## WHAT THE TASK ASKS
Copy the entries below word for word, with no changes.

## MATERIAL SHOWN
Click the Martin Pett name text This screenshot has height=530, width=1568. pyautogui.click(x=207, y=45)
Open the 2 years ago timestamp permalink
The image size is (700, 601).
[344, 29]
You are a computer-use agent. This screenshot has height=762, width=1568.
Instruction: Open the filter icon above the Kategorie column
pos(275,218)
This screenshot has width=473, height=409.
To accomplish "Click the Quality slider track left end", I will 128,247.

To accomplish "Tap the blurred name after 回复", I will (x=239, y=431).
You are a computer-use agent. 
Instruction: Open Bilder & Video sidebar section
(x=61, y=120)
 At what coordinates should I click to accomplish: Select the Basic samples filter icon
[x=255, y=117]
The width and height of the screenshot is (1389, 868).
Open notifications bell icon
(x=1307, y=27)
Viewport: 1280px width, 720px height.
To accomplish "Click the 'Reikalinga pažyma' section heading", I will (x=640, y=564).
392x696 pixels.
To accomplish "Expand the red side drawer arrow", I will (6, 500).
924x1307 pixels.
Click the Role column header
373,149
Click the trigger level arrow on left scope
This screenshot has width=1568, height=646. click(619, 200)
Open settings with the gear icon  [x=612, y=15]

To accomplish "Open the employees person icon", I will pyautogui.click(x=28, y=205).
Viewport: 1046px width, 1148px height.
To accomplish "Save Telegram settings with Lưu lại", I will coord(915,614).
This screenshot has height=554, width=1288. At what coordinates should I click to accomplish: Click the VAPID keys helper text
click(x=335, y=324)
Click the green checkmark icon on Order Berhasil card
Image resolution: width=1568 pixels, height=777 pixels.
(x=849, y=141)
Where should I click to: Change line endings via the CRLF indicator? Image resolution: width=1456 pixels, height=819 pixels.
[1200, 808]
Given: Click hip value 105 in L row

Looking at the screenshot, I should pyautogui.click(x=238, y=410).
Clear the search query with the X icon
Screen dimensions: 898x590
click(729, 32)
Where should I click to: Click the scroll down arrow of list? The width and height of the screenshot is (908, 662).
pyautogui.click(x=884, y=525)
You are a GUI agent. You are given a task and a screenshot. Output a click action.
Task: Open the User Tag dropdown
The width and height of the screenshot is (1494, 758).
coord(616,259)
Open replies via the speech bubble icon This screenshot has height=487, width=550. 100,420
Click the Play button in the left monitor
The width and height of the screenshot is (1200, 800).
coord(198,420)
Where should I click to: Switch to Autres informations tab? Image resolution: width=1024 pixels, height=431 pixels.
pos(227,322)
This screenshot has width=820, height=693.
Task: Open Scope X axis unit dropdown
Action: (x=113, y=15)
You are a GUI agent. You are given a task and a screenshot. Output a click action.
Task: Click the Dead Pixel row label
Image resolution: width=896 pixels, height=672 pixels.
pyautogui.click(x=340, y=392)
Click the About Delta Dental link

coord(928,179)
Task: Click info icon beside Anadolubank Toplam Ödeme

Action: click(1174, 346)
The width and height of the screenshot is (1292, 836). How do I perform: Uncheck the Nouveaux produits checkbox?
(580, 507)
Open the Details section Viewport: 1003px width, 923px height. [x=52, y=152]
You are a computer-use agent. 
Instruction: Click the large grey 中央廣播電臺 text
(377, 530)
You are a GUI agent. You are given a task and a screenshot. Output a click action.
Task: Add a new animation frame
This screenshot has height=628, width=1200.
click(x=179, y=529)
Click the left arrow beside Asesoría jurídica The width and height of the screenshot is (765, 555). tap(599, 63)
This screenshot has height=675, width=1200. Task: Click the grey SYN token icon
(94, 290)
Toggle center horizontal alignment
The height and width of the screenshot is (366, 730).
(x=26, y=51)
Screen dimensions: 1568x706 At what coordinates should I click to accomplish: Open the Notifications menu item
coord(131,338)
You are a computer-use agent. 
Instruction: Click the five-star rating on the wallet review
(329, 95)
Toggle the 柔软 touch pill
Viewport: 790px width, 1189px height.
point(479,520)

## WRITTEN RESPONSE
Click the Martin Pett name text This screenshot has height=530, width=1568. pyautogui.click(x=207, y=45)
Open the 2 years ago timestamp permalink
The image size is (700, 601).
[344, 29]
You are a computer-use agent. This screenshot has height=762, width=1568.
Instruction: Open the filter icon above the Kategorie column
pos(275,218)
This screenshot has width=473, height=409.
To accomplish "Click the Quality slider track left end", I will 128,247.

To accomplish "Tap the blurred name after 回复", I will (x=239, y=431).
You are a computer-use agent. 
Instruction: Open Bilder & Video sidebar section
(x=61, y=120)
 At what coordinates should I click to accomplish: Select the Basic samples filter icon
[x=255, y=117]
The width and height of the screenshot is (1389, 868).
Open notifications bell icon
(x=1307, y=27)
Viewport: 1280px width, 720px height.
To accomplish "Click the 'Reikalinga pažyma' section heading", I will (x=640, y=564).
392x696 pixels.
To accomplish "Expand the red side drawer arrow", I will (6, 500).
924x1307 pixels.
Click the Role column header
373,149
Click the trigger level arrow on left scope
This screenshot has width=1568, height=646. click(619, 200)
Open settings with the gear icon  [x=612, y=15]

To accomplish "Open the employees person icon", I will pyautogui.click(x=28, y=205).
Viewport: 1046px width, 1148px height.
To accomplish "Save Telegram settings with Lưu lại", I will coord(915,614).
This screenshot has height=554, width=1288. At what coordinates should I click to accomplish: Click the VAPID keys helper text
click(x=335, y=324)
Click the green checkmark icon on Order Berhasil card
Image resolution: width=1568 pixels, height=777 pixels.
(x=849, y=141)
Where should I click to: Change line endings via the CRLF indicator? Image resolution: width=1456 pixels, height=819 pixels.
[1200, 808]
Given: Click hip value 105 in L row

Looking at the screenshot, I should pyautogui.click(x=238, y=410).
Clear the search query with the X icon
Screen dimensions: 898x590
click(729, 32)
Where should I click to: Click the scroll down arrow of list? The width and height of the screenshot is (908, 662).
pyautogui.click(x=884, y=525)
You are a GUI agent. You are given a task and a screenshot. Output a click action.
Task: Open the User Tag dropdown
The width and height of the screenshot is (1494, 758).
coord(616,259)
Open replies via the speech bubble icon This screenshot has height=487, width=550. 100,420
Click the Play button in the left monitor
The width and height of the screenshot is (1200, 800).
coord(198,420)
Where should I click to: Switch to Autres informations tab? Image resolution: width=1024 pixels, height=431 pixels.
pos(227,322)
This screenshot has width=820, height=693.
Task: Open Scope X axis unit dropdown
Action: (x=113, y=15)
You are a GUI agent. You are given a task and a screenshot. Output a click action.
Task: Click the Dead Pixel row label
Image resolution: width=896 pixels, height=672 pixels.
pyautogui.click(x=340, y=392)
Click the About Delta Dental link

coord(928,179)
Task: Click info icon beside Anadolubank Toplam Ödeme

Action: click(1174, 346)
The width and height of the screenshot is (1292, 836). How do I perform: Uncheck the Nouveaux produits checkbox?
(580, 507)
Open the Details section Viewport: 1003px width, 923px height. [x=52, y=152]
You are a computer-use agent. 
Instruction: Click the large grey 中央廣播電臺 text
(377, 530)
You are a GUI agent. You are given a task and a screenshot. Output a click action.
Task: Add a new animation frame
This screenshot has height=628, width=1200.
click(x=179, y=529)
Click the left arrow beside Asesoría jurídica The width and height of the screenshot is (765, 555). tap(599, 63)
This screenshot has height=675, width=1200. Task: Click the grey SYN token icon
(94, 290)
Toggle center horizontal alignment
The height and width of the screenshot is (366, 730).
(x=26, y=51)
Screen dimensions: 1568x706 At what coordinates should I click to accomplish: Open the Notifications menu item
coord(131,338)
You are a computer-use agent. 
Instruction: Click the five-star rating on the wallet review
(329, 95)
Toggle the 柔软 touch pill
Viewport: 790px width, 1189px height.
point(479,520)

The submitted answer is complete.